We recognize toolmark identification has come under increased scrutiny in recent years. But the 2009 NRC report, while criticizing the subjectivity of the field, does not call for abandonment of the field. We note such testimony has continued to be admitted in both California and federal courts, and our Supreme Court in People v. Cowan (2010) 50 Cal.4th 401 (Cowan), reaffirmed the admissibility of such testimony even after publication of the 2009 NRC report. Indeed, defendant has not cited a single case prohibiting such testimony. Rather, some courts have only placed limits on the degree of certainty an examiner can express in a match. (See, e.g., U.S. v. Cerna (N.D. Cal. Sept. 1, 2010, No. CR 08-0730 WHA) 2010 WL 3448528, *4 [government expert would be allowed to testify that a particular bullet or cartridge case was fired from a particular firearm " 'to a reasonable degree of certainty in the ballistics field,' rather than 'to the exclusion of all other firearms in the world.' "]; U.S. v. Willock (D.Md. 2010) 696 F.Supp.2d 536, 546-547, 549 [expert would not be allowed to characterize the degree of certainty of his opinion that the firearm was a match, and would not be allowed to testify that it was a "practical impossibility" for a firearm to have fired the cartridges other than the firearm to which he attributed the cartridges].) Other courts, however, have continued to admit toolmark identification testimony without limitation. (See, e.g., U.S. v. Casey (D.P.R. 2013) 928 F.Supp.2d 397, 399-400 [allowing expert to testify "without qualification of his degree of certainty"].) In light of such recognition, we cannot conclude the scientific community has rejected toolmark identification. Accordingly, Kelly, supra, 17 Cal.3d 24 is not applicable.

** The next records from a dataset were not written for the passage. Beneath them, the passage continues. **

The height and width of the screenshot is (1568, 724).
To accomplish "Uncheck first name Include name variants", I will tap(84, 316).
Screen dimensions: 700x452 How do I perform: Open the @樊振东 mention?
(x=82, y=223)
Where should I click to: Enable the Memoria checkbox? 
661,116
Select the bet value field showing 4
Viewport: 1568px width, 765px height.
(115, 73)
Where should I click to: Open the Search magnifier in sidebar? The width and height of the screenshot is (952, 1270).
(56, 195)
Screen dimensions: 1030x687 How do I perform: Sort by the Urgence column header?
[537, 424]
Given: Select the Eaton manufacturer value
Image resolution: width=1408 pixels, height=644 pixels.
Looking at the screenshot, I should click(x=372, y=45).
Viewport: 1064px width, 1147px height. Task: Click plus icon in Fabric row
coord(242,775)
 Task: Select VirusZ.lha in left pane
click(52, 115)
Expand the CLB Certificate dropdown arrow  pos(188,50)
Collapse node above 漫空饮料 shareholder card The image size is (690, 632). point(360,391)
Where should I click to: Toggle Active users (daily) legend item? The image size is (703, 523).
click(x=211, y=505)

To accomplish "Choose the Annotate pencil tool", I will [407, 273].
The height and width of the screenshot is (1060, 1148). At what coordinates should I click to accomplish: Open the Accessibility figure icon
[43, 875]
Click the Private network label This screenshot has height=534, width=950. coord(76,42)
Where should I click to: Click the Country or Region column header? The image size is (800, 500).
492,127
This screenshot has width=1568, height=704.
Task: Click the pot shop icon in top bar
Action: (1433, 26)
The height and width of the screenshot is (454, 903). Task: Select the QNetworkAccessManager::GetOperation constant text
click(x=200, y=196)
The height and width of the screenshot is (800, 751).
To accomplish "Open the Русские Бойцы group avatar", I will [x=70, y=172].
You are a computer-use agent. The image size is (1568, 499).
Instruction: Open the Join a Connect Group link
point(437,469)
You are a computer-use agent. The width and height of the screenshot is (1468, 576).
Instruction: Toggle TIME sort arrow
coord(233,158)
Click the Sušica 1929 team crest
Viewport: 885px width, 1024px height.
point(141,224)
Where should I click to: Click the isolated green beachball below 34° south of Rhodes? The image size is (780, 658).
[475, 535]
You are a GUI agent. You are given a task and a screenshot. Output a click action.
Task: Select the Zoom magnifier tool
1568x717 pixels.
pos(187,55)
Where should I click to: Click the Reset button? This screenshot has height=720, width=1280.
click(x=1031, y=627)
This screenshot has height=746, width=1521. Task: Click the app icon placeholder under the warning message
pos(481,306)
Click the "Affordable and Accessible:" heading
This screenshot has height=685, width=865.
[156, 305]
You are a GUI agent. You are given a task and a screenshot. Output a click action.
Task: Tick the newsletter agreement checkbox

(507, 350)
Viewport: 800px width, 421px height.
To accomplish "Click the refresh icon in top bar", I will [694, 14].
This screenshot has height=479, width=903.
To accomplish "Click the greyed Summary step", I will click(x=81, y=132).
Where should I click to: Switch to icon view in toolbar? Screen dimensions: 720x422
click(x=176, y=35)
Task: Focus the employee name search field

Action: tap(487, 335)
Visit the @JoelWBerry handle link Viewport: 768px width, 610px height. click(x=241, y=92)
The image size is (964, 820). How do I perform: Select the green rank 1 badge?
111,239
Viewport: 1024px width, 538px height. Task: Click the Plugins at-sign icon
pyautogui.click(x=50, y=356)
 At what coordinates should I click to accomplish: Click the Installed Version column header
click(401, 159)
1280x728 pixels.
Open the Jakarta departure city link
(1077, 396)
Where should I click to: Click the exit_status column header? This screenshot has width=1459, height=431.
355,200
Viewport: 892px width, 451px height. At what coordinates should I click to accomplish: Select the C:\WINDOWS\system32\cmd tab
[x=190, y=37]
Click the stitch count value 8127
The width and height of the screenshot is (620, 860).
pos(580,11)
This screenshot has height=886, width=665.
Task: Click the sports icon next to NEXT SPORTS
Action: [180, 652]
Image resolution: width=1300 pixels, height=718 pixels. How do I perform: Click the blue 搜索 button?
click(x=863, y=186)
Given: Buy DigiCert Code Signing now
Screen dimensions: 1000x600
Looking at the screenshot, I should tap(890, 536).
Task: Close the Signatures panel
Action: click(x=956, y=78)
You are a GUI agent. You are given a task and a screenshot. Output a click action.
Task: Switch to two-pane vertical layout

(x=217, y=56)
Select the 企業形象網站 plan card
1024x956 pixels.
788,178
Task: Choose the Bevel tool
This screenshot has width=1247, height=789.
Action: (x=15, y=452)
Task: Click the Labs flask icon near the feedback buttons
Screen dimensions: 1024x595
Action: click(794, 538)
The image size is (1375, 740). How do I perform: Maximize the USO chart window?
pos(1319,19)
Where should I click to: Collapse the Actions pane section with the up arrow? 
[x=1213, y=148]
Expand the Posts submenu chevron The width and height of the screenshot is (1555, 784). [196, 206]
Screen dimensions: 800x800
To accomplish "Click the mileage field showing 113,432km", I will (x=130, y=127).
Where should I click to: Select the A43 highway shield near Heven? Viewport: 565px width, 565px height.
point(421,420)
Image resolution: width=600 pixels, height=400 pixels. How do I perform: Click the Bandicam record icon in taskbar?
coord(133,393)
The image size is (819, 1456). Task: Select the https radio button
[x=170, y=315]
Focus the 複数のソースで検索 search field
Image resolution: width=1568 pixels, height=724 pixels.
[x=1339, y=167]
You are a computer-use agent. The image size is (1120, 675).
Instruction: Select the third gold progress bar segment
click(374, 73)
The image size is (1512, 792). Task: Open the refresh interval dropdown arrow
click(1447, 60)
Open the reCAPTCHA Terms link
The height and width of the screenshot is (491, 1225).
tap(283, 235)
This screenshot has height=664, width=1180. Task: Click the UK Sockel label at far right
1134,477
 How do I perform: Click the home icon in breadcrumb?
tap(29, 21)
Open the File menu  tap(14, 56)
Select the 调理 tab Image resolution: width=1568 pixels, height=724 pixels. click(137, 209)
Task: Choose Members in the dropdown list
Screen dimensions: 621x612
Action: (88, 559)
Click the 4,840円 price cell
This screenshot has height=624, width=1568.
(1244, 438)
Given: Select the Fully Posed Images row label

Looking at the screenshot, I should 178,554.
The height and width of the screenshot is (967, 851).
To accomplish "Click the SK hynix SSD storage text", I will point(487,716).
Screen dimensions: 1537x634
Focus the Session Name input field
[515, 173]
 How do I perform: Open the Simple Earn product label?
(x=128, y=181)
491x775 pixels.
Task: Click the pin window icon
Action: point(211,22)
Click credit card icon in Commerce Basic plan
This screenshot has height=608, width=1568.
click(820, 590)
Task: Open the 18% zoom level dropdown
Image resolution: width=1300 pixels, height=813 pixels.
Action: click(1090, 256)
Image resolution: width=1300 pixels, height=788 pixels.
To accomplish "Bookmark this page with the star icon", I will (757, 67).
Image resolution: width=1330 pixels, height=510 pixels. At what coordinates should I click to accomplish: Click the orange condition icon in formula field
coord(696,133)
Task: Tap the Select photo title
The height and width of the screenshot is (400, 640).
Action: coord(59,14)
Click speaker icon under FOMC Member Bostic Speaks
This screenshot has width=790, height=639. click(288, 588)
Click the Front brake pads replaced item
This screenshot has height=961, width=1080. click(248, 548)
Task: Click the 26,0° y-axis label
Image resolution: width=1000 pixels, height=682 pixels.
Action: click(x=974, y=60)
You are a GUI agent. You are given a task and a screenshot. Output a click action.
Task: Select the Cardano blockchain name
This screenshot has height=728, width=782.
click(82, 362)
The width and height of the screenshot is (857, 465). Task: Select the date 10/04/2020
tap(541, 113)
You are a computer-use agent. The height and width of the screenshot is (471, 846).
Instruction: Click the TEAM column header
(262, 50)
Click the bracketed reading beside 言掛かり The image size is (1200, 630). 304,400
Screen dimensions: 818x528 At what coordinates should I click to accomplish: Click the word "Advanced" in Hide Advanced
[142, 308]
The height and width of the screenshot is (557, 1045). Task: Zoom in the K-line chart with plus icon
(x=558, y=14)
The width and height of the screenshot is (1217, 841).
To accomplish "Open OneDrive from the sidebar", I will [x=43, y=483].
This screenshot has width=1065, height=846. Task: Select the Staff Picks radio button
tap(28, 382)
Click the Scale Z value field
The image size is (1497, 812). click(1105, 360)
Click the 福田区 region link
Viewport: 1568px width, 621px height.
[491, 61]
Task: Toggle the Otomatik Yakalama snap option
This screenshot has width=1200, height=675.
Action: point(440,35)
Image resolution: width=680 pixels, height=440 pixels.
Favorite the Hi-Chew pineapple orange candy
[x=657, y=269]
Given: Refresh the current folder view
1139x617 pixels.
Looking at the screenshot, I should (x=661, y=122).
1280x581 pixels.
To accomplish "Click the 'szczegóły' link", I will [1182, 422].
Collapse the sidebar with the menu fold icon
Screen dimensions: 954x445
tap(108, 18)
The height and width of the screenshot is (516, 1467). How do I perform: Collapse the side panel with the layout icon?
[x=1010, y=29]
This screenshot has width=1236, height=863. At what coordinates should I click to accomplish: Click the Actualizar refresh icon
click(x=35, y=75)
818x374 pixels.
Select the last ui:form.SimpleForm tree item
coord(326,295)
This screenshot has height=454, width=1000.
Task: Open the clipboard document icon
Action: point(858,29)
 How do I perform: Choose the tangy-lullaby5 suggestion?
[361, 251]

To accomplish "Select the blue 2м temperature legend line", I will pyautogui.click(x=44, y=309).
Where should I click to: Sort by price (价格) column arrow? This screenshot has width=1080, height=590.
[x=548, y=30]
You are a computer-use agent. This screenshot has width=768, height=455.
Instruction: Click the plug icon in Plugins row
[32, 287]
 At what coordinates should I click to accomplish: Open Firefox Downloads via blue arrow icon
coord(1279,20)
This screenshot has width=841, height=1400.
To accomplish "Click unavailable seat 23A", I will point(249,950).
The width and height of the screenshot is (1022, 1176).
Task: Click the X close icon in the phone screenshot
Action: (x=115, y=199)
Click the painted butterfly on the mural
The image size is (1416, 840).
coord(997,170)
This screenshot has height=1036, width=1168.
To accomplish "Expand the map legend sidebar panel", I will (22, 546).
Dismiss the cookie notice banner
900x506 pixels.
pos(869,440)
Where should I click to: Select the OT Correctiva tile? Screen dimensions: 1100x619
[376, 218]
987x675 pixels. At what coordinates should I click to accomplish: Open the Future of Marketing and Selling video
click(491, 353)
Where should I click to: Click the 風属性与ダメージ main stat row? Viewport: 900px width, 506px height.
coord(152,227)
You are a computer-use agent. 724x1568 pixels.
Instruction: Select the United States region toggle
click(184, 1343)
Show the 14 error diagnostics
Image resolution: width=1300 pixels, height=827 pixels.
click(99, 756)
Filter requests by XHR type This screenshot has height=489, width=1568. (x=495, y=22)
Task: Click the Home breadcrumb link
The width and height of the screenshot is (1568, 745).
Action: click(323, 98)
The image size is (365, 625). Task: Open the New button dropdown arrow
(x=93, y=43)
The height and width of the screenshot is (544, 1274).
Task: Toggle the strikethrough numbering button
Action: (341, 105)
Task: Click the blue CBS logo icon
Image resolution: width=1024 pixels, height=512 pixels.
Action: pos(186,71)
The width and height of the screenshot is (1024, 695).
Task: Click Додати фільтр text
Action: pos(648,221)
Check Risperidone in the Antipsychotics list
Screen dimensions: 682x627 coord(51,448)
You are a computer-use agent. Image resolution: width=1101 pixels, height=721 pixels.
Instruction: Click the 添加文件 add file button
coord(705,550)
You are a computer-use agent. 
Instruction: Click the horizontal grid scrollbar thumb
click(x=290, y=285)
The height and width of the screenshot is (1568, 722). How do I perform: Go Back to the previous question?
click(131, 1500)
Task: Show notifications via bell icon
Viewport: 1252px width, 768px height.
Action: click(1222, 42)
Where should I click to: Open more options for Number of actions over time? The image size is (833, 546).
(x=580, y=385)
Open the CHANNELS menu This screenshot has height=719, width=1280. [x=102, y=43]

Defendant failed to pose a timely objection or move to strike Weller's testimony regarding his degree of certainty. Accordingly, any objection to the scope of his testimony has been waived. (People v. Boyette (2002) 29 Cal.4th 381, 423-424.)

Moreover, even if the scientific community did dispute the reliability of toolmark identification, Kelly only applies to "scientific" methods. (People v. Leahy, supra, 8 Cal.4th at p. 606.) Defendant argues toolmark analysis is a scientific technique, because jurors cannot "competently evaluate for themselves whether 'this gun fired this bullet.' " While defendant acknowledges the California Supreme Court found otherwise in Cowan, supra, 50 Cal.4th 401, he attempts to distinguish that opinion from the current case because he "made a strong showing that toolmark identification carries the weight of science." We find this attempt to distinguish Cowan unavailing.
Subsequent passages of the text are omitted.